# TASK DIRECTIONS
Please copy out the entries below exactly, beginning with the line that contains "Click the bullet" and ending with the line that contains "Place cursor on", and include nothing outside that span.

──────

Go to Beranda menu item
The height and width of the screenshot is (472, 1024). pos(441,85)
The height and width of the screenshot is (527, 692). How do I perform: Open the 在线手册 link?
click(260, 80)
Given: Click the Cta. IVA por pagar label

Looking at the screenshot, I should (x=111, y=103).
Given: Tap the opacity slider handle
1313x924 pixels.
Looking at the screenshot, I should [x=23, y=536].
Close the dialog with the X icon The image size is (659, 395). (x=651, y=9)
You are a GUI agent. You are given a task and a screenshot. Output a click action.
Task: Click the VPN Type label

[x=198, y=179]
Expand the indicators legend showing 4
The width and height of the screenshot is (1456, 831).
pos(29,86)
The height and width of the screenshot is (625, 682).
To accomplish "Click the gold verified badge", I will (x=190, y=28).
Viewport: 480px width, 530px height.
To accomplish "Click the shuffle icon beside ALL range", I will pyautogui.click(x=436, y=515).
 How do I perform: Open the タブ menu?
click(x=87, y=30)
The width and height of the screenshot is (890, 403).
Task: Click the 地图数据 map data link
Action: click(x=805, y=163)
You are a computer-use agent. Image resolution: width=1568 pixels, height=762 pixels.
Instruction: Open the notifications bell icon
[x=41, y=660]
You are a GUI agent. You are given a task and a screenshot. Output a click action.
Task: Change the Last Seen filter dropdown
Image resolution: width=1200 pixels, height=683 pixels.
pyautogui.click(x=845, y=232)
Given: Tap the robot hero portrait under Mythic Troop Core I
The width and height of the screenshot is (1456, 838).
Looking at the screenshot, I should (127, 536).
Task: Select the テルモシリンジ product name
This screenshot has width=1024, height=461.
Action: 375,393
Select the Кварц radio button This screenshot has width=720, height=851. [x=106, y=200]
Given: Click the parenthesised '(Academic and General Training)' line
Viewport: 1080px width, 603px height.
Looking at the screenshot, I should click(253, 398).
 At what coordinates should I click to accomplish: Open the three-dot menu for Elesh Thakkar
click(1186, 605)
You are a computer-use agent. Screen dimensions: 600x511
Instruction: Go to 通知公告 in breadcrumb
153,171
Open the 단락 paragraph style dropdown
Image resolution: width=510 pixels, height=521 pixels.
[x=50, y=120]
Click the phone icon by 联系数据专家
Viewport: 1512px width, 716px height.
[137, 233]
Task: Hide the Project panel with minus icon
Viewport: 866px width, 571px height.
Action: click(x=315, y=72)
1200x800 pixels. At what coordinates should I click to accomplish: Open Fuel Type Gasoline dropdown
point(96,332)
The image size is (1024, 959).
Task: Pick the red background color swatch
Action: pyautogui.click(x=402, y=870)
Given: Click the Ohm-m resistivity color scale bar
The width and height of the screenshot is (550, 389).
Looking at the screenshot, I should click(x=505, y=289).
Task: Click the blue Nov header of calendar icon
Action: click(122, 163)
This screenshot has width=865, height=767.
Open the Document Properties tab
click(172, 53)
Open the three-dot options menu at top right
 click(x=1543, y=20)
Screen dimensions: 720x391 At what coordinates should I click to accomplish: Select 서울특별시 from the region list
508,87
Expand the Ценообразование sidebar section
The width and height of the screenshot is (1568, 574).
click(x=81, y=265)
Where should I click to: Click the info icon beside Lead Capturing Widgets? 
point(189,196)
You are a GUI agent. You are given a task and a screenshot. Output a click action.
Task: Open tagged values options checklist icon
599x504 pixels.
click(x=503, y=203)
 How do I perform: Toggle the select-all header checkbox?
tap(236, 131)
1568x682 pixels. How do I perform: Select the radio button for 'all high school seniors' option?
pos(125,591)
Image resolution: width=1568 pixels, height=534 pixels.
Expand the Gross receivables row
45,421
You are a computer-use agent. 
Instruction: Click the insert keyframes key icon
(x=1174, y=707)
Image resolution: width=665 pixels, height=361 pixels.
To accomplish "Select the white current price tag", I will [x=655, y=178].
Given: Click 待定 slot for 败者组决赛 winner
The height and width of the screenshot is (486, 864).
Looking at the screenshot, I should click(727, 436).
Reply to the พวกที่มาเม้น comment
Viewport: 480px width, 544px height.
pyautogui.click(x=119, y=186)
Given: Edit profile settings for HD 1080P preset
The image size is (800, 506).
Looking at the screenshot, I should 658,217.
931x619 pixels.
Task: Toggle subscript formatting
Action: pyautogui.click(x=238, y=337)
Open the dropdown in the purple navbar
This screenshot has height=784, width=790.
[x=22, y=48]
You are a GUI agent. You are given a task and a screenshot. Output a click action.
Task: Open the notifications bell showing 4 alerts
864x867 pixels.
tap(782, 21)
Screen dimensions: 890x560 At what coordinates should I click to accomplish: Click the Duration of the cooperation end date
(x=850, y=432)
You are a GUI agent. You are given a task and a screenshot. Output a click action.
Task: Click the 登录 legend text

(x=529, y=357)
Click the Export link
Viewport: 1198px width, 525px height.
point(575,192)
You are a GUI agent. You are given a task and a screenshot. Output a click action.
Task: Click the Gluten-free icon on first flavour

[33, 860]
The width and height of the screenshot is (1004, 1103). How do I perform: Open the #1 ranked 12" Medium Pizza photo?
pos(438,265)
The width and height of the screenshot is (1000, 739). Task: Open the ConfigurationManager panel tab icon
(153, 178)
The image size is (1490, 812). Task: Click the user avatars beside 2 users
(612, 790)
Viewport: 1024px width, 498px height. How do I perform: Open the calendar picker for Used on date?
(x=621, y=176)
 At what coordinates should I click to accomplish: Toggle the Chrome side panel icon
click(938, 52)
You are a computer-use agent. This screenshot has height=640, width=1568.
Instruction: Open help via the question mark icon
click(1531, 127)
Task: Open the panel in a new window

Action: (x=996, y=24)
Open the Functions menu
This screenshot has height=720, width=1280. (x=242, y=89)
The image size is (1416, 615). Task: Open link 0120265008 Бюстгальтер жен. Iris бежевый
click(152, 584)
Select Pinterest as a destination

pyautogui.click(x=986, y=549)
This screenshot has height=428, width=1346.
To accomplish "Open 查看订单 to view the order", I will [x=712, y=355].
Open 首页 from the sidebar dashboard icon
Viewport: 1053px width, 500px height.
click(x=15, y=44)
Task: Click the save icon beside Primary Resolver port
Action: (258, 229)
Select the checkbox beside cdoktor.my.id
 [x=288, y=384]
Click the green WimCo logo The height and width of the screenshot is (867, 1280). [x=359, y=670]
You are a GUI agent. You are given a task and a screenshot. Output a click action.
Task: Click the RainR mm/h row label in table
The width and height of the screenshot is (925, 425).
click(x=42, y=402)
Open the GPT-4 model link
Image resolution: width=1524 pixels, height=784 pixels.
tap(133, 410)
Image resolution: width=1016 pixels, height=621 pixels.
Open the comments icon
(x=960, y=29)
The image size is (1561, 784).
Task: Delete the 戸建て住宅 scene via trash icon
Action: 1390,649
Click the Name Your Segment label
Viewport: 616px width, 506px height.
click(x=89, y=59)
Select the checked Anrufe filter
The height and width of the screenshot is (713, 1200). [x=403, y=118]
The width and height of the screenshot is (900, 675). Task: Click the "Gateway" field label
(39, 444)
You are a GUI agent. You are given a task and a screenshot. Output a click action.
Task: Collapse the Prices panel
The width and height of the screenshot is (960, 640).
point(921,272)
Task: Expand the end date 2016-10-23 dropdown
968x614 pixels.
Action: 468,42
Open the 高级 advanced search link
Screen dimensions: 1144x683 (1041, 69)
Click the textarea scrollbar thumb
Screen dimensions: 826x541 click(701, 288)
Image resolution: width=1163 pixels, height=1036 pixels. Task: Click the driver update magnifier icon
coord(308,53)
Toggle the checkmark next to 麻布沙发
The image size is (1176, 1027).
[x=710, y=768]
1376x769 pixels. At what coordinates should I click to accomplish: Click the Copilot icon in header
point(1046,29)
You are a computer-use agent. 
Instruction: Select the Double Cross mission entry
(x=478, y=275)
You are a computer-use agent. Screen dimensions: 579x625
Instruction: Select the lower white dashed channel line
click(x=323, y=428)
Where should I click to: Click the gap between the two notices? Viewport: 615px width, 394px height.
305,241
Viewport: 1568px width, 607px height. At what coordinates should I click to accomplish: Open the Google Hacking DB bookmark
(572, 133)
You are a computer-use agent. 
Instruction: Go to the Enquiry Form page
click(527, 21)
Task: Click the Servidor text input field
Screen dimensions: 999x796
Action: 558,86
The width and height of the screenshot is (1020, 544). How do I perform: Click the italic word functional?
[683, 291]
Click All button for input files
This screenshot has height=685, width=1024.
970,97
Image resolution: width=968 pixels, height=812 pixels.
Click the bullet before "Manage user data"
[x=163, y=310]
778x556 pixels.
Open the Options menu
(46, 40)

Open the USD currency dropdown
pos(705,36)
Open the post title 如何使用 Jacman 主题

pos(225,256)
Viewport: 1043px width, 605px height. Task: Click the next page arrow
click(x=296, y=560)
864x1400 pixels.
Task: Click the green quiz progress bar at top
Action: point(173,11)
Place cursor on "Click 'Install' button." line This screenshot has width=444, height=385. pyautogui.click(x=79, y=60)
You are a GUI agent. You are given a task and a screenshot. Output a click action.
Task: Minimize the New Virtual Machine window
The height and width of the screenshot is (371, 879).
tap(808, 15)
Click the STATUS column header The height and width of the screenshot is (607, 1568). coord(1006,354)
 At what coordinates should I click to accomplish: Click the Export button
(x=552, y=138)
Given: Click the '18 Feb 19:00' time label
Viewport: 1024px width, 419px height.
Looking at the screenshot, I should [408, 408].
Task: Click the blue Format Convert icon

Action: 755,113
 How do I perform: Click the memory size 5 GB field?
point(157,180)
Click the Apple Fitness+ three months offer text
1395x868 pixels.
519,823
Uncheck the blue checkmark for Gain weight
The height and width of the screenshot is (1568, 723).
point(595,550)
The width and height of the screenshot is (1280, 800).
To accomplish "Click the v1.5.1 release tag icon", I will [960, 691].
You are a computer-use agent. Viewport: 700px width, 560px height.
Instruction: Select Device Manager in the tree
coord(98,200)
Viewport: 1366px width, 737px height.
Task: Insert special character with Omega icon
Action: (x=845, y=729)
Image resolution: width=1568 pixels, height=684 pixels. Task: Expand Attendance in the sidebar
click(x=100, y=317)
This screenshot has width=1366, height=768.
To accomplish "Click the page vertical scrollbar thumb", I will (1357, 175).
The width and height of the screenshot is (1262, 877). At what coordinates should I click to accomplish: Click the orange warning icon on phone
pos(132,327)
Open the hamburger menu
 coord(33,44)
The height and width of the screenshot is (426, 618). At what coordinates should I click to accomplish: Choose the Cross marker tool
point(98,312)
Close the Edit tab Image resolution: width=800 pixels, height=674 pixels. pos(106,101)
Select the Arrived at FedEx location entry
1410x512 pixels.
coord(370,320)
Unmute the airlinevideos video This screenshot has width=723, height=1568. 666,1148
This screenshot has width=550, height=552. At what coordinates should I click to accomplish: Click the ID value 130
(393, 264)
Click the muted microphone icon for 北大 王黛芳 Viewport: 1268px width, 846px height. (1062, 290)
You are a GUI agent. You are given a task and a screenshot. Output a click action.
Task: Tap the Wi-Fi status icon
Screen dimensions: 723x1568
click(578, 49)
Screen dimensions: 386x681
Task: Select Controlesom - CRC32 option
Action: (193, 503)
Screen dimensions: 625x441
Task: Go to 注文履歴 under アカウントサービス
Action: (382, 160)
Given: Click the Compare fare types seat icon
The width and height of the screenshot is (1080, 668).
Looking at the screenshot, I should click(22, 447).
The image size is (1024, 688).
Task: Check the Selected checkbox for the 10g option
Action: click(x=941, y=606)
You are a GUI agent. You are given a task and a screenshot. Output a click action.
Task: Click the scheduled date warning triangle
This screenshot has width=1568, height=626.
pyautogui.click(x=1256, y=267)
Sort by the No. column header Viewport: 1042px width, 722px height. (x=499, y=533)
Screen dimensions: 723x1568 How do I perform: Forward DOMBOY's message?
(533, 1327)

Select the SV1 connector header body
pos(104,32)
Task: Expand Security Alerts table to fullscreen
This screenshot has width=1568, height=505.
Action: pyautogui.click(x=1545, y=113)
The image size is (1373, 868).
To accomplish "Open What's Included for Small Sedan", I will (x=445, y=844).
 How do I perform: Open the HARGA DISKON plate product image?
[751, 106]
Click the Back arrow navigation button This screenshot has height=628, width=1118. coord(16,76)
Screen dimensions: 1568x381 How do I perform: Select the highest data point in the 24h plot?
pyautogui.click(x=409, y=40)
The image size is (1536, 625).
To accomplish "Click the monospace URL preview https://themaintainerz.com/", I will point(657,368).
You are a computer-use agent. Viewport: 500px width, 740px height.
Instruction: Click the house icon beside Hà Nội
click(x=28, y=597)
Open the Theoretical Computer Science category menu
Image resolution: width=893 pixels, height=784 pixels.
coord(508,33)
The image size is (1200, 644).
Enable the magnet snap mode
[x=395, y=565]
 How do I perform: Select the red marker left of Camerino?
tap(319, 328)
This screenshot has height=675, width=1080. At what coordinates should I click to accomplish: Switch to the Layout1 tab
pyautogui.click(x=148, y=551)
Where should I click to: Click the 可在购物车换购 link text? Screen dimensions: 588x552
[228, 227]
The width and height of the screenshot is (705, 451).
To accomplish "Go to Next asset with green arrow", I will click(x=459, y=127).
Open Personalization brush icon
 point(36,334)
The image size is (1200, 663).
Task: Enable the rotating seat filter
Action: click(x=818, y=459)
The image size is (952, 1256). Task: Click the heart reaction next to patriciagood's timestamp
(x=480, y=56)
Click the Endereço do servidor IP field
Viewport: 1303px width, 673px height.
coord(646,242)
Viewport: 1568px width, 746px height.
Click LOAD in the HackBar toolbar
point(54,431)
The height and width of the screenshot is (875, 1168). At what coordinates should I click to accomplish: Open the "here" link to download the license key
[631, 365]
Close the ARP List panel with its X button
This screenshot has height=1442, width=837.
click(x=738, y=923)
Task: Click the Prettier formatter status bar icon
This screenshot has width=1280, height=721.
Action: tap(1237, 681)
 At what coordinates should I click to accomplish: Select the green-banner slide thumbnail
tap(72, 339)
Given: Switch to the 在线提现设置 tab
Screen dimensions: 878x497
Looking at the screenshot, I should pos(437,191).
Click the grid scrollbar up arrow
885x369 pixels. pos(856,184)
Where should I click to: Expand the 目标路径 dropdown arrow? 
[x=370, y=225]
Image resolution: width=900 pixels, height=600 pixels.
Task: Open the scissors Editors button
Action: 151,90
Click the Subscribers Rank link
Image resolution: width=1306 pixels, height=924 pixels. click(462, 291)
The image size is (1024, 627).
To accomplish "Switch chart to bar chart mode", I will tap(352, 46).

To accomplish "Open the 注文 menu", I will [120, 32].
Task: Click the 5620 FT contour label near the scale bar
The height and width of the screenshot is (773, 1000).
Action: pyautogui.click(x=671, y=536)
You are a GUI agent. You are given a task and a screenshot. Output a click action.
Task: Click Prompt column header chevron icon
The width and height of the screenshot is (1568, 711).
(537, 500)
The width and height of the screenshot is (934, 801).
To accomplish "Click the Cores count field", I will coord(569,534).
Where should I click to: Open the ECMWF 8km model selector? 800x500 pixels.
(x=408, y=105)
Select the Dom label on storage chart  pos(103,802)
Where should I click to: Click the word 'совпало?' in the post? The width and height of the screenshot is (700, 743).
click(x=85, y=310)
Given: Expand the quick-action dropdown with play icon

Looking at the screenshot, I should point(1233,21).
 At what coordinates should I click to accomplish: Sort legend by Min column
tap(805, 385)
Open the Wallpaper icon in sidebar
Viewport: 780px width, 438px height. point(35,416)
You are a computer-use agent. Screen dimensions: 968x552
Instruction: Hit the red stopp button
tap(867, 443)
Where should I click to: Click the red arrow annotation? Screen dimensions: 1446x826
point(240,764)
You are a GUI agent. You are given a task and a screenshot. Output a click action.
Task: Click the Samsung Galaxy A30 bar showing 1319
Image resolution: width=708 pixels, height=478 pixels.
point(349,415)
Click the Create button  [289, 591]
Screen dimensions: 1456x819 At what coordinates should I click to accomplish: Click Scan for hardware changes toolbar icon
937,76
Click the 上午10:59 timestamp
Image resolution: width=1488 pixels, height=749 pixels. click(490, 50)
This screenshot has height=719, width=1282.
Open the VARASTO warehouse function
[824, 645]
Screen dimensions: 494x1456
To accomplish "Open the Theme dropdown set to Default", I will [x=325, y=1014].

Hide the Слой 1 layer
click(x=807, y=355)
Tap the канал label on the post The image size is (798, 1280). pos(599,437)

──────

# RESPONSE TO THIS EXERCISE
Click the bullet before "Manage user data"
[x=163, y=310]
778x556 pixels.
Open the Options menu
(46, 40)

Open the USD currency dropdown
pos(705,36)
Open the post title 如何使用 Jacman 主题

pos(225,256)
Viewport: 1043px width, 605px height. Task: Click the next page arrow
click(x=296, y=560)
864x1400 pixels.
Task: Click the green quiz progress bar at top
Action: point(173,11)
Place cursor on "Click 'Install' button." line This screenshot has width=444, height=385. pyautogui.click(x=79, y=60)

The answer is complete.